Yasmin returned. I was joyful. Like the Milwaya, the path of a snail, the spiral of the remarkable building close to Samara. Swirling, like a walking mosque. And her beauty moving in and out, rising to the top, without sharp edges, she is all wisdom, directness, and circular penetration curling until she reaches far away. Maybe she will be the first minister of culture of Jewish origin in Iraq.
“Salah was here, saw how high you are, and left,” she said.
My head was about to explode. I took a sip of the water, and did not let go of the pitcher until I had drank it all, and I felt like a pitcher of water with a foggy head. Maybe he gave up on me because I’ve become too much of a stoner. Like rock bands that fire their drummer because he still thinks he’s in the seventies and does not understand that years have passed and today there is no point in self-destruction; instead we must go forward. I am totally stuck. Perhaps the Iraqis erased me as a Jew and I need to get passed them to discover my identity. But it’s enough of a reason to stay there, to find the place where they delete identity, to draw conclusions and find insight. I tried when I went with him, to think about it like this, but I went back to my old habits.

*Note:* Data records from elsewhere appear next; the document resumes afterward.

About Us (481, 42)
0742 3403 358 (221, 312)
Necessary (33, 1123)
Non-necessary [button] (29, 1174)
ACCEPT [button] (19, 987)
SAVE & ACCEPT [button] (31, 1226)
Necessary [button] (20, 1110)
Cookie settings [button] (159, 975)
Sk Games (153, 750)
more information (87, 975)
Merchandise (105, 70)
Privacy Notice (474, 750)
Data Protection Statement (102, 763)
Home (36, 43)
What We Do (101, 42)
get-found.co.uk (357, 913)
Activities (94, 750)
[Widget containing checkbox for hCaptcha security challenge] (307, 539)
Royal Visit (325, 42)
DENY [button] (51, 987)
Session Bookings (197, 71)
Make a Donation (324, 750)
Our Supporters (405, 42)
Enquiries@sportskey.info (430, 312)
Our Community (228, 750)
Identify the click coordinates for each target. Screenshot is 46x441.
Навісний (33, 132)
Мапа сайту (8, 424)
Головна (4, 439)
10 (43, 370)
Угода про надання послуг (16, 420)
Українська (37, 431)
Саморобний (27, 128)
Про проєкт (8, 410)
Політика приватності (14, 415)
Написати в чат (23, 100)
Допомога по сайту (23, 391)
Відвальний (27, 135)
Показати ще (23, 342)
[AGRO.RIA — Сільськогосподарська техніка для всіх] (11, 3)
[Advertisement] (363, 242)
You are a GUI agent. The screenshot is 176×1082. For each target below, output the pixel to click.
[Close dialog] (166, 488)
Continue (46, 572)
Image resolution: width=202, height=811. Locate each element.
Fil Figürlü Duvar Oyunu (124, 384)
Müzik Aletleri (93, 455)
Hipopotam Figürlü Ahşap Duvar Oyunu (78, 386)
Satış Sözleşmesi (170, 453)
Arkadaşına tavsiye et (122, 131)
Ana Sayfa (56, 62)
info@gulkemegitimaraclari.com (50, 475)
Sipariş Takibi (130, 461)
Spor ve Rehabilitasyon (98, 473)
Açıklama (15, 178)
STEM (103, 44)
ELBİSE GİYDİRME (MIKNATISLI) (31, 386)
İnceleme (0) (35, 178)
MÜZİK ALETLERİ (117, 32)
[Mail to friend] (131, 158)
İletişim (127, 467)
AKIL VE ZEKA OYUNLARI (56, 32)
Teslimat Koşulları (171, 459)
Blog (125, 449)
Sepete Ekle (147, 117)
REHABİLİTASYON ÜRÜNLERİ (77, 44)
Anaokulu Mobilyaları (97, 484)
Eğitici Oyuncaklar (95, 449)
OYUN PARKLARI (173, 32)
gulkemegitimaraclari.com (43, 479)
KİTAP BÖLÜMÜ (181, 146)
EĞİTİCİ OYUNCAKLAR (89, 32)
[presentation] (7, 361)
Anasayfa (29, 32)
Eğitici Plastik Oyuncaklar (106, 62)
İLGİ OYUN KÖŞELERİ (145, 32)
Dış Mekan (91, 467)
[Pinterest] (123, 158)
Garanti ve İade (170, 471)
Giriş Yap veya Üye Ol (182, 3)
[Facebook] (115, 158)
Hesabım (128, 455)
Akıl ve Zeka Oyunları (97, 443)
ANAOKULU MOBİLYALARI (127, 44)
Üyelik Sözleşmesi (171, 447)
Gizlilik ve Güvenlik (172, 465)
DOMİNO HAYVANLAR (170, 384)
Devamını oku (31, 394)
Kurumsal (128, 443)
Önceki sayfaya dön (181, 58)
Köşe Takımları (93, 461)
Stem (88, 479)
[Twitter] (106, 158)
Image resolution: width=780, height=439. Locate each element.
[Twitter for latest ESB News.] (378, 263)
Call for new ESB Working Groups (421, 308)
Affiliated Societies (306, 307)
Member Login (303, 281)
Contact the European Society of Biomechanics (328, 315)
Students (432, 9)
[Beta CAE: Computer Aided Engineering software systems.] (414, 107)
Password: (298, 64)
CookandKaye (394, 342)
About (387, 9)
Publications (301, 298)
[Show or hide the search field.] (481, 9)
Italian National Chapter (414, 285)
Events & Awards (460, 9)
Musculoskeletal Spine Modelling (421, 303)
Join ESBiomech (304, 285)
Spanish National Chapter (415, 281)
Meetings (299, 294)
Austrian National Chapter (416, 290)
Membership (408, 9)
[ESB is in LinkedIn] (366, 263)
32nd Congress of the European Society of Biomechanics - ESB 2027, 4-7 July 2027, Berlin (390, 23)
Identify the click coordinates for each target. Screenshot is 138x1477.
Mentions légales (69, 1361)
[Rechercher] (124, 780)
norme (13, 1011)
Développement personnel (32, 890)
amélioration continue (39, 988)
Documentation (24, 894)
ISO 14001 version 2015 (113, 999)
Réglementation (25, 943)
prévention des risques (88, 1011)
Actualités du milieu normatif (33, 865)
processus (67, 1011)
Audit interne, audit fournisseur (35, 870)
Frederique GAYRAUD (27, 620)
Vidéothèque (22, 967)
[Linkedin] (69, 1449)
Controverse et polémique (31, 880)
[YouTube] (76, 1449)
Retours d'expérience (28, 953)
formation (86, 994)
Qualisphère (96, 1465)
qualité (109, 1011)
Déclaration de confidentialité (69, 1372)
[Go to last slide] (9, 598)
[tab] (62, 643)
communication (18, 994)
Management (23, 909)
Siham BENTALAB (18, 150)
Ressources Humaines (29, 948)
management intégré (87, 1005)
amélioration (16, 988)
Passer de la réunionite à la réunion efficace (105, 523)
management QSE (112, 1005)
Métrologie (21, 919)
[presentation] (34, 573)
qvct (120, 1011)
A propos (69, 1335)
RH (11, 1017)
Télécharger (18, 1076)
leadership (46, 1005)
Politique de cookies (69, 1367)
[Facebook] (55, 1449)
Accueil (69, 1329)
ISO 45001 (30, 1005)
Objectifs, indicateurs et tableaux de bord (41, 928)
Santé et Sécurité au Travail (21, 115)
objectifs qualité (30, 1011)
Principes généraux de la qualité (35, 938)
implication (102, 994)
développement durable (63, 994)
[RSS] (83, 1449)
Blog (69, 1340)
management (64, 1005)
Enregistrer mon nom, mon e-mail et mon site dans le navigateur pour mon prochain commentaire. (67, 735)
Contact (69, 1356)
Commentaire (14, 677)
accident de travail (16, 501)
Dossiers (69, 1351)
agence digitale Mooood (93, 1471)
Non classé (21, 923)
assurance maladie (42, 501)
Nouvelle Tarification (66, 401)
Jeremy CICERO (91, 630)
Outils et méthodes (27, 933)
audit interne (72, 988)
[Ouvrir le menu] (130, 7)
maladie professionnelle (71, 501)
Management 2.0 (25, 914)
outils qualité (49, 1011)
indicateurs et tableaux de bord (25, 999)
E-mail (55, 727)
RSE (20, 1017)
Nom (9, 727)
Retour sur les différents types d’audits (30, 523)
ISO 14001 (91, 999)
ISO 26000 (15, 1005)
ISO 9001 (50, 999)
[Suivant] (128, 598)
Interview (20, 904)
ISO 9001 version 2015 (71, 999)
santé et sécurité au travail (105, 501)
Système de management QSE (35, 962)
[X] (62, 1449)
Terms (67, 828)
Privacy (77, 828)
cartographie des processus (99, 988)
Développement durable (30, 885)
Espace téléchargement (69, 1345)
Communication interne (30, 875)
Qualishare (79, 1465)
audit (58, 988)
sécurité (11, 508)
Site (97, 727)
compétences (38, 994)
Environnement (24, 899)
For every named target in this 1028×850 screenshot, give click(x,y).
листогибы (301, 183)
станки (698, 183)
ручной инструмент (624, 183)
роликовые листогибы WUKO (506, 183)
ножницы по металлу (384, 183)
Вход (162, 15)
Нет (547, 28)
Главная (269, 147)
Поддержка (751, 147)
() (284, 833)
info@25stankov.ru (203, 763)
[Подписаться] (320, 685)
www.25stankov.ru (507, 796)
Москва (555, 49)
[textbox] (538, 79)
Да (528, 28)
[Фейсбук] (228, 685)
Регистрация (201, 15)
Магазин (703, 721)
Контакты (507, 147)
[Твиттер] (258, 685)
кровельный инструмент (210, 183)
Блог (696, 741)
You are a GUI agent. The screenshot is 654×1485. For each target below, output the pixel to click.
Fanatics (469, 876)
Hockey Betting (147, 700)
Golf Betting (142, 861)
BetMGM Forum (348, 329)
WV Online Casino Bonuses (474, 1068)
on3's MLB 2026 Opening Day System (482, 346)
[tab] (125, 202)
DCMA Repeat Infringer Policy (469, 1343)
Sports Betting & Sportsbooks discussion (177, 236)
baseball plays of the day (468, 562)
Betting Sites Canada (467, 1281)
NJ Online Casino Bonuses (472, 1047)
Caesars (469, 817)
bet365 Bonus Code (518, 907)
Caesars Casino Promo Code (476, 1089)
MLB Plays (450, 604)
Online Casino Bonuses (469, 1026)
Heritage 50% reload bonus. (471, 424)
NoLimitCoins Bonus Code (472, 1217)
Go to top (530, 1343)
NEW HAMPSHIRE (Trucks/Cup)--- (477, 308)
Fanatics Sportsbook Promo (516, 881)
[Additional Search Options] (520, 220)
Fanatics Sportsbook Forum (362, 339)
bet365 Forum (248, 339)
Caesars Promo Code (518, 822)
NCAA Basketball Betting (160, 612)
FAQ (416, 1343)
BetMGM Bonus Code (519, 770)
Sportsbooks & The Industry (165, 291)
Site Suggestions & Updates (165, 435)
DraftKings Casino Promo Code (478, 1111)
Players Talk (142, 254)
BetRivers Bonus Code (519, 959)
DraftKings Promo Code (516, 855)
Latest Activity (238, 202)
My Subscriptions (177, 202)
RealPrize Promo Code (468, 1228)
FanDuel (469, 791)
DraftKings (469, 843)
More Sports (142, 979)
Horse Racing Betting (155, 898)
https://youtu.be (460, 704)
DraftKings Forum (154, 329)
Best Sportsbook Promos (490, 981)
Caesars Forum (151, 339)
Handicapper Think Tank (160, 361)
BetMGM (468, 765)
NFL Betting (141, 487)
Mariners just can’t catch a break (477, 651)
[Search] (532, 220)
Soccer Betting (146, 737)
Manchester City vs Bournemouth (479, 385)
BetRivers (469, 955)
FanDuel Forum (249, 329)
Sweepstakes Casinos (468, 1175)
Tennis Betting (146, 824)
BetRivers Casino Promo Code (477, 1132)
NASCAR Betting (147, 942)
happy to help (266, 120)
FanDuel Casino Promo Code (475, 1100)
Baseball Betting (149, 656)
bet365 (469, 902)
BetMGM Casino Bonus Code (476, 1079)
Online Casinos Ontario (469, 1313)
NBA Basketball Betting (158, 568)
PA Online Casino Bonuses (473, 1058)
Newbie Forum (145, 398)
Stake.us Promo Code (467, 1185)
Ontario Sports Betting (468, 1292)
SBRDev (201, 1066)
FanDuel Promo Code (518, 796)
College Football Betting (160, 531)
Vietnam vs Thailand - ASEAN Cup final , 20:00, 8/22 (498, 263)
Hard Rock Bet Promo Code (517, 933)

Sometimes I dream that I’ll write and write all the time and publish and publish. But I am trapped in my erased thoughts that bring headaches without end.
I am filled with despair. If only I had the courage to change my life, to leave the migraine prayer for the simpler sound of a muezzin. The water reach the deserts of the ghetto of my body, spray drops, waves awaken like sprinkles in my soul, my spirit dances naked in a sea rising in golden sands. I feel something else. The headache drowns and stands in the corner like a punished schoolboy, awaiting its turn, knowing that the sun will dry the water soon; that this celebration, this great joy in the unending night, will leave me. But at these moments where I swim, I rise and move towards the house, I make decisions. I will stay in school, and once it ends I’ll look for a small place in the north, there in Kurdistan, and I will tell them about what I’ve seen. I will be poor, but will help those poorer than me. I will be a Jew beyond the margins and the borders of Iraq. The sun is blazing and again requests the headache dance, which rises, and my decisions dissolve as my feet barely carry me to the mattress that my mother turned over, after she prepared the food, did the laundry, sent my sisters to school. If only I was half as good as her. The family has given up on me already, as did he, and Yasmin. One day, oh Yasmin, I’ll be able to rise and twirl like a prayer, inside and out. Like Allah who sees me, asking me to rise with him, climb the sunrays to the top, but I am not ready yet.